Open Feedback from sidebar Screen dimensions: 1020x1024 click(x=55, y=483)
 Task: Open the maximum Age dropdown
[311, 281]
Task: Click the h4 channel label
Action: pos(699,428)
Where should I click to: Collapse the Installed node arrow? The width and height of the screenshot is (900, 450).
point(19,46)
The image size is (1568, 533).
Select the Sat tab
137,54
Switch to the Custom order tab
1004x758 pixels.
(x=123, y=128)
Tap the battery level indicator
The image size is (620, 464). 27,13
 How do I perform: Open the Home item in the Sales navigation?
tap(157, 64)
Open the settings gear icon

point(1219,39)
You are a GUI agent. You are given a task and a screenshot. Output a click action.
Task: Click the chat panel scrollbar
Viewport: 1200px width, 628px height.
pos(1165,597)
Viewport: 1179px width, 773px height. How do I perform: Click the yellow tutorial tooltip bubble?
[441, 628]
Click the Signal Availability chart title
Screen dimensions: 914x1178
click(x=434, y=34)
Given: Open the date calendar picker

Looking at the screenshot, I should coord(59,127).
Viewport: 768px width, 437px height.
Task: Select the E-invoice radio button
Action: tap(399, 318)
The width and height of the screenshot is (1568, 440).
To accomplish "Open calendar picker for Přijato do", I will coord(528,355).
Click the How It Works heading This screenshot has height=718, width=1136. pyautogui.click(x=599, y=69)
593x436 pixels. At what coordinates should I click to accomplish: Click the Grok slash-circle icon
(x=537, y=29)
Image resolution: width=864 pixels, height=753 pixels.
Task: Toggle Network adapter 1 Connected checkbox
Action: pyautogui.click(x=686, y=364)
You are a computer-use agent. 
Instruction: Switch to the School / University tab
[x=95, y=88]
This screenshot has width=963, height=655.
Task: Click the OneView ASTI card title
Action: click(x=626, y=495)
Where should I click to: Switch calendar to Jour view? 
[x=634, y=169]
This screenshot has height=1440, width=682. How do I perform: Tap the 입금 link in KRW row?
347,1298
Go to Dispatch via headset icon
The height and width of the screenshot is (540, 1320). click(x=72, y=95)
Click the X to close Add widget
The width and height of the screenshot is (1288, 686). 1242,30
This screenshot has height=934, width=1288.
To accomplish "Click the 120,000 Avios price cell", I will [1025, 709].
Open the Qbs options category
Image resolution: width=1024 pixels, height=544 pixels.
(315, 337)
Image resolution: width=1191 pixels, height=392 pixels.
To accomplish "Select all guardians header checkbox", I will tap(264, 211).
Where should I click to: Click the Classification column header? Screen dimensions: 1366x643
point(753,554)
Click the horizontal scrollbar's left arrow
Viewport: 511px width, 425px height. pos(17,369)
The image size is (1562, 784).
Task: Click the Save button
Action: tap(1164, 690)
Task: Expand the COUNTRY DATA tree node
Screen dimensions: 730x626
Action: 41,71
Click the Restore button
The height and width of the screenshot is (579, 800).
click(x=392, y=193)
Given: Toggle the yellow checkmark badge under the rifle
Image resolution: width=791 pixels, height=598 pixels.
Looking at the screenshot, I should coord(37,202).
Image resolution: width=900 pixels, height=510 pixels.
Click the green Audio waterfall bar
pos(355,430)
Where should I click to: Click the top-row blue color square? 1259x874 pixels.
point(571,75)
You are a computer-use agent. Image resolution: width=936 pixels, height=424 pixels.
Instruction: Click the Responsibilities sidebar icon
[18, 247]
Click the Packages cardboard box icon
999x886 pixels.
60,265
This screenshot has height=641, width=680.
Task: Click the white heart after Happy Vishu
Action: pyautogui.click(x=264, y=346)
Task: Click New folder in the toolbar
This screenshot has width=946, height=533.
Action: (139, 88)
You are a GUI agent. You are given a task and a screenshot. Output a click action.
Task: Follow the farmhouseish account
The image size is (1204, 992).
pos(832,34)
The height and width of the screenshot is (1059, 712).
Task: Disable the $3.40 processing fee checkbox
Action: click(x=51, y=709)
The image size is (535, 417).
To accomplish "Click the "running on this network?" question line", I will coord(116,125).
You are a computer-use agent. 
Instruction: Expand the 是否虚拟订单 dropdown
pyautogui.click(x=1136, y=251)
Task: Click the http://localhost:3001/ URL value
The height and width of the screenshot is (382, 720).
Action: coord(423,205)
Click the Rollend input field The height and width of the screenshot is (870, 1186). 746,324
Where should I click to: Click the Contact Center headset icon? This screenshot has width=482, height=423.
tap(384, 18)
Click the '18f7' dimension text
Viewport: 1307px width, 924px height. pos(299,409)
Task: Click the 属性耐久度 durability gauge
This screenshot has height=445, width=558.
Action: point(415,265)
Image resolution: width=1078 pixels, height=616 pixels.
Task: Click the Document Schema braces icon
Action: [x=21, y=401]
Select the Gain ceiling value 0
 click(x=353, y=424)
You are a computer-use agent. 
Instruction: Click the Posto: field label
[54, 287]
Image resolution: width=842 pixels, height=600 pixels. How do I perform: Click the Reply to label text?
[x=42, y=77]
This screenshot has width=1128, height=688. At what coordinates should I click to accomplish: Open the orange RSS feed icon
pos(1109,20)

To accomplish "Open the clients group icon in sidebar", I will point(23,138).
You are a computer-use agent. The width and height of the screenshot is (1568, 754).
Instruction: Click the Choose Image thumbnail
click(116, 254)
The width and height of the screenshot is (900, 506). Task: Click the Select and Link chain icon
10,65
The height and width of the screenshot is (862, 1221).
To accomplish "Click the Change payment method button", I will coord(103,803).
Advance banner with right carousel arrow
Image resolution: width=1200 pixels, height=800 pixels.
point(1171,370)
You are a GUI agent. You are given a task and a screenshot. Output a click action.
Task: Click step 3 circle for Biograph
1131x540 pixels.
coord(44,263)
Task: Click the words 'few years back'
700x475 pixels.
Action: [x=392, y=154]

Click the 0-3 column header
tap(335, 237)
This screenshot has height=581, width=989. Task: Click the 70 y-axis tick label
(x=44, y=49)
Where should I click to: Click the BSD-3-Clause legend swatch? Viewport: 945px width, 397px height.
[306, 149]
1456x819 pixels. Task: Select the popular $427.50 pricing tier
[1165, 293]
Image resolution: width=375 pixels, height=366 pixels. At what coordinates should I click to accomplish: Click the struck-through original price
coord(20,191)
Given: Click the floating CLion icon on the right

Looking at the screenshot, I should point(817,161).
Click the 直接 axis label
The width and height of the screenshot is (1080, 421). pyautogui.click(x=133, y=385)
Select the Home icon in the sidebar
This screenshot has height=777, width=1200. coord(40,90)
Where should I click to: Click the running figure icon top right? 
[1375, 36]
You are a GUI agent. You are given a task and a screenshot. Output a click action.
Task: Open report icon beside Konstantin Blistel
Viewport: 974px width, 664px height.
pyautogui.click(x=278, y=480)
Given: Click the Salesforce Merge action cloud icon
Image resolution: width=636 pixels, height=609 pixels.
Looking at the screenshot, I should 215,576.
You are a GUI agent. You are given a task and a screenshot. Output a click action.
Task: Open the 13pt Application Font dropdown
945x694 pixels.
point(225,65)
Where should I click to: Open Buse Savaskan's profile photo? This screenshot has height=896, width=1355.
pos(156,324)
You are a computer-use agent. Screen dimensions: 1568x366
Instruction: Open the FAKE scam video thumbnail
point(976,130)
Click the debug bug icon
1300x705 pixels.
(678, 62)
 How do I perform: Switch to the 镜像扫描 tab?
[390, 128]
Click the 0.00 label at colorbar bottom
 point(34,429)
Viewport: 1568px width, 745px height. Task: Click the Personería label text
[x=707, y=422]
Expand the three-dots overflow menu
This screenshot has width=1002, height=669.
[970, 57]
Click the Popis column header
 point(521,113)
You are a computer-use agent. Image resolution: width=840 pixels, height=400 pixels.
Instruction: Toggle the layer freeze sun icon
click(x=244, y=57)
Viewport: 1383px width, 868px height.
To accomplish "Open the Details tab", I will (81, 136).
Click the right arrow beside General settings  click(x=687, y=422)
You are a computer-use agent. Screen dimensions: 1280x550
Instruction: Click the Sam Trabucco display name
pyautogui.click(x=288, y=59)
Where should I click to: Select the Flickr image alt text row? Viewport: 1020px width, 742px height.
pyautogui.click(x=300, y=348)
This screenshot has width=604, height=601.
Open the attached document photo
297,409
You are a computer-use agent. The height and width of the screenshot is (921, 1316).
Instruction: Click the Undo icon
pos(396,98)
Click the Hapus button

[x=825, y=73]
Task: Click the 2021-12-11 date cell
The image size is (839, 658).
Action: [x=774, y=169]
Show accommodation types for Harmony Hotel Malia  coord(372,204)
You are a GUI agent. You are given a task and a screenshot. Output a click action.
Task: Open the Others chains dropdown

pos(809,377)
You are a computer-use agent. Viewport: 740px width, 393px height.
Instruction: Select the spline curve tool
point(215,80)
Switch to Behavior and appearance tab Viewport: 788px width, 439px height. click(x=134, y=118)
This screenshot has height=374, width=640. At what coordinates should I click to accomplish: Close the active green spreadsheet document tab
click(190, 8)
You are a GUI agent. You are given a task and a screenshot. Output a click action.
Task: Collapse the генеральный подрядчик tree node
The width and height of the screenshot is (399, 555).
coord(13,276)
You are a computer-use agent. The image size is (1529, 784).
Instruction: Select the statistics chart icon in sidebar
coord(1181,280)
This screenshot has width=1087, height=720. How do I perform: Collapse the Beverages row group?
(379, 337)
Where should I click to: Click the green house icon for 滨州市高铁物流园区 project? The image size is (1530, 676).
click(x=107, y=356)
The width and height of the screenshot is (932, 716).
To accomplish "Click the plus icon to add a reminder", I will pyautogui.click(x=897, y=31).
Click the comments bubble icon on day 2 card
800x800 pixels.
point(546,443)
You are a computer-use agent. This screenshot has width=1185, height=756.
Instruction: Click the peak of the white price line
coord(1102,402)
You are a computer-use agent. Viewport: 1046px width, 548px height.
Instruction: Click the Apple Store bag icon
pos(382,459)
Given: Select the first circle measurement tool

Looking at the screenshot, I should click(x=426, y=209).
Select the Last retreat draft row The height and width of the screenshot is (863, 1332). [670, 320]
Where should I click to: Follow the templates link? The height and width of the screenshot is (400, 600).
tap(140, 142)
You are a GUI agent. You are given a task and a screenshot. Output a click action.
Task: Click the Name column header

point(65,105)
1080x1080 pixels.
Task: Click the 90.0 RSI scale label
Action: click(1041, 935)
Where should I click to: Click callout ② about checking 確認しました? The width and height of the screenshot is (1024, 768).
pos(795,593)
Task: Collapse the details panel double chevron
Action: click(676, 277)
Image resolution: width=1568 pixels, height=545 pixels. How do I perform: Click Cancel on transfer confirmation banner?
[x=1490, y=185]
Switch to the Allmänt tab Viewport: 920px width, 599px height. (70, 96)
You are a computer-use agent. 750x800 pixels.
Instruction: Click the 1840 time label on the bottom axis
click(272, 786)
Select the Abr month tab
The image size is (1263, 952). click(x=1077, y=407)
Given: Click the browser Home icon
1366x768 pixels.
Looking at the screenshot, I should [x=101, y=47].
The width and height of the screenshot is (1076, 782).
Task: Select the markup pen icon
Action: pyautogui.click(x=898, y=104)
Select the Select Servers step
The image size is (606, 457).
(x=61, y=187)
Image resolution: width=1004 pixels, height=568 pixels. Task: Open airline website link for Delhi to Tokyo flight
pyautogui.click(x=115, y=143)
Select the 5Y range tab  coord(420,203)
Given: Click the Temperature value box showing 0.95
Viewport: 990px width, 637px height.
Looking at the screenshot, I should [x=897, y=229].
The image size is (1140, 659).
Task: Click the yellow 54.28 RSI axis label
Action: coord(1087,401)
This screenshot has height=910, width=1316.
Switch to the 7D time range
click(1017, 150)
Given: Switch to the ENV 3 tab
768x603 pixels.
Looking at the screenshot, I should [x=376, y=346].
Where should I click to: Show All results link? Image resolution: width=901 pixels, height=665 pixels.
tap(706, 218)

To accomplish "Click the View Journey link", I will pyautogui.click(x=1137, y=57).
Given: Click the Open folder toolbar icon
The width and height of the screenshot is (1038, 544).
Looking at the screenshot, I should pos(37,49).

════

Task instructions
Repeat the entries above exactly, from the first line through the line containing "Click the How".

Reply
Open Feedback from sidebar Screen dimensions: 1020x1024 click(x=55, y=483)
 Task: Open the maximum Age dropdown
[311, 281]
Task: Click the h4 channel label
Action: pos(699,428)
Where should I click to: Collapse the Installed node arrow? The width and height of the screenshot is (900, 450).
point(19,46)
The image size is (1568, 533).
Select the Sat tab
137,54
Switch to the Custom order tab
1004x758 pixels.
(x=123, y=128)
Tap the battery level indicator
The image size is (620, 464). 27,13
 How do I perform: Open the Home item in the Sales navigation?
tap(157, 64)
Open the settings gear icon

point(1219,39)
You are a GUI agent. You are given a task and a screenshot. Output a click action.
Task: Click the chat panel scrollbar
Viewport: 1200px width, 628px height.
pos(1165,597)
Viewport: 1179px width, 773px height. How do I perform: Click the yellow tutorial tooltip bubble?
[441, 628]
Click the Signal Availability chart title
Screen dimensions: 914x1178
click(x=434, y=34)
Given: Open the date calendar picker

Looking at the screenshot, I should coord(59,127).
Viewport: 768px width, 437px height.
Task: Select the E-invoice radio button
Action: tap(399, 318)
The width and height of the screenshot is (1568, 440).
To accomplish "Open calendar picker for Přijato do", I will coord(528,355).
Click the How It Works heading This screenshot has height=718, width=1136. pyautogui.click(x=599, y=69)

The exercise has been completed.